Because of such stories, having to navigate between the two hazards eventually entered idiomatic use. Another equivalent English seafaring phrase is, "Between a rock and a hard place".[1] The Latin line incidit in scyllam cupiens vitare charybdim (he runs into Scylla, wishing to avoid Charybdis) had earlier become proverbial, with a meaning much the same as jumping from the frying pan into the fire. Erasmus recorded it as an ancient proverb in his Adagia, although the earliest known instance is in the Alexandreis, a 12th-century Latin epic poem by Walter of Châtillon.[2]
At a time when a Classical education was common, the myth of Scylla and Charybdis was often used in political cartoons. In James Gillray's Britannia between Scylla and Charybdis (3 June 1793),[3] 'William Pitt helms the ship Constitution, containing an alarmed Britannia, between the rock of democracy (with the liberty cap on its summit) and the whirlpool of arbitrary power (in the shape of an inverted crown), to the distant haven of liberty'.[4] This was in the context of the effect of the French Revolution on politics in Britain. That the dilemma had still to be resolved in the aftermath of the revolution is suggested by Percy Bysshe Shelley's returning to the idiom in his 1820 essay A Defence of Poetry: "The rich have become richer, and the poor have become poorer; and the vessel of the state is driven between the Scylla and Charybdis of anarchy and despotism."[5]
A later Punch caricature by John Tenniel, dated 10 October 1863, pictures the Prime Minister Lord Palmerston carefully steering the British ship of state between the perils of Scylla, a craggy rock in the form of a grim-visaged Abraham Lincoln, and Charybdis, a whirlpool which foams and froths into a likeness of Jefferson Davis. A shield emblazoned "Neutrality" hangs on the ship's thwarts, referring to how Palmerston tried to maintain a strict impartiality towards both combatants in the American Civil War.[6] American satirical magazine Puck also used the myth in a caricature by F. Graetz, dated November 26, 1884, in which the unmarried President-elect Grover Cleveland rows desperately between snarling monsters captioned "Mother-in-law" and "Office Seekers."[7]
Victor Hugo uses the equivalent French idiom (tomber de Charybde en Scylla) in his novel Les Miserables (1862), again in a political context, as a metaphor for the staging of two rebel barricades during the climactic uprising in Paris, around which the final events of the book culminate. The first chapter of the final volume is entitled "The Charybdis of the Faubourg Saint Antoine and the Scylla of the Faubourg du Temple."
By the time of Nicholas Monsarrat's 1951 war novel, The Cruel Sea, however, we find the upper-class junior officer, Morell, being teased by his middle-class—and more progressive—peer, Lockheart, for using such an old-fashioned phrase.

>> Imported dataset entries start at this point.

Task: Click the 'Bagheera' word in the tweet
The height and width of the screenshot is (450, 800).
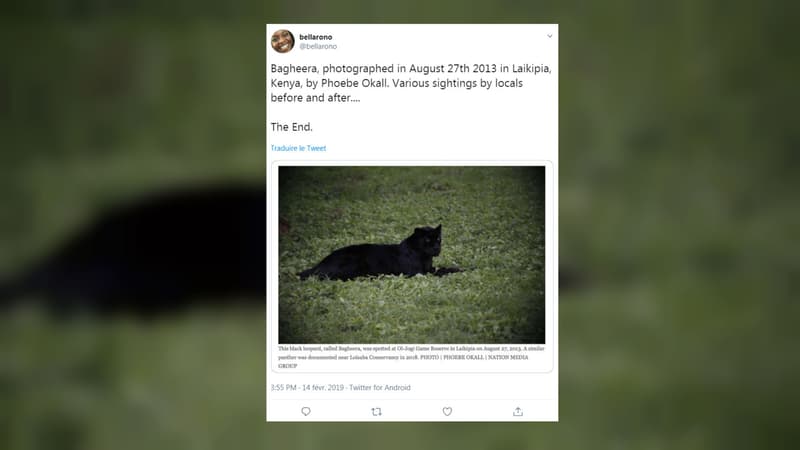Action: 293,68
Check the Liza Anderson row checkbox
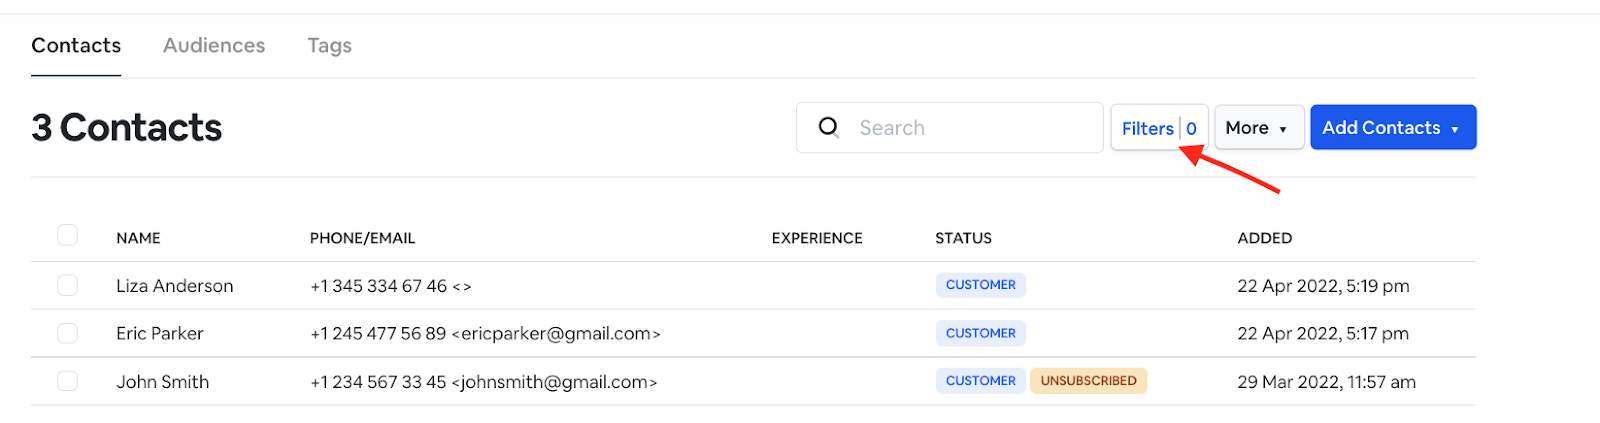1600x423 pixels. tap(67, 285)
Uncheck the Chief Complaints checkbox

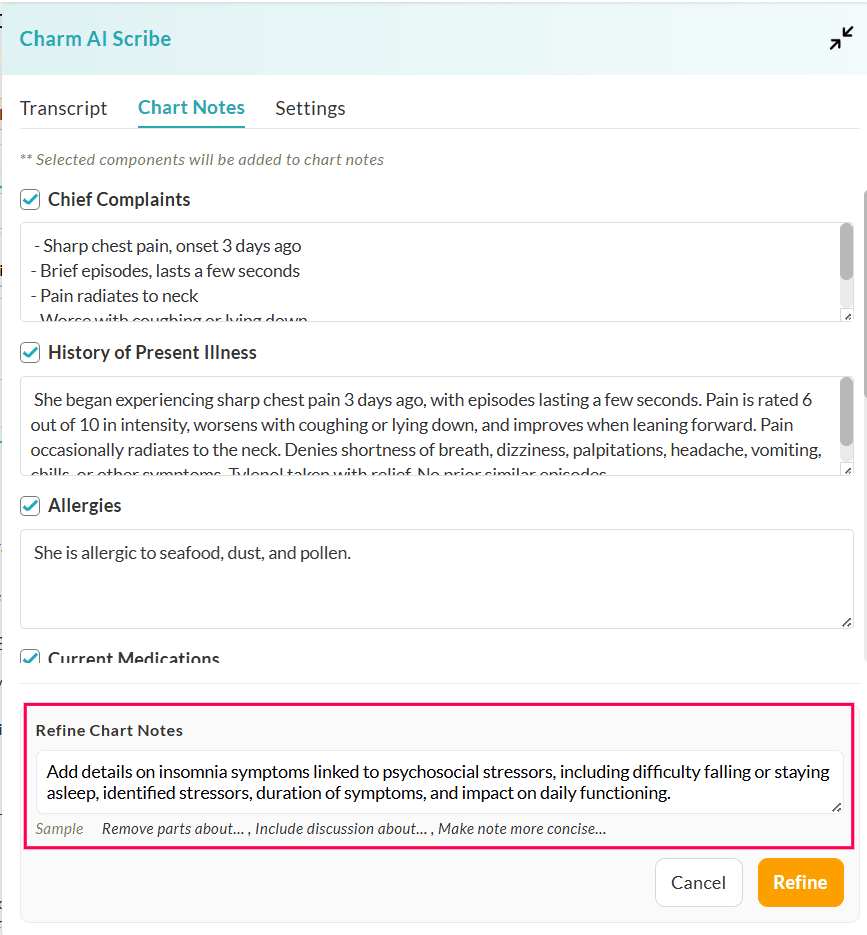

Nevertheless, the idiom has since taken on new life in pop lyrics. In The Police's 1983 single "Wrapped Around Your Finger," the second line uses it as a metaphor for being in a dangerous relationship; this is reinforced by a later mention of the similar idiom of "the devil and the deep blue sea."[8][9] American heavy metal band Trivium also referenced the idiom in "Torn Between Scylla and Charybdis," a track from their 2008 album Shogun, in which the lyrics are about having to choose "between death and doom."[10]
Thanks for the tutorial on Scylla and Charybdis.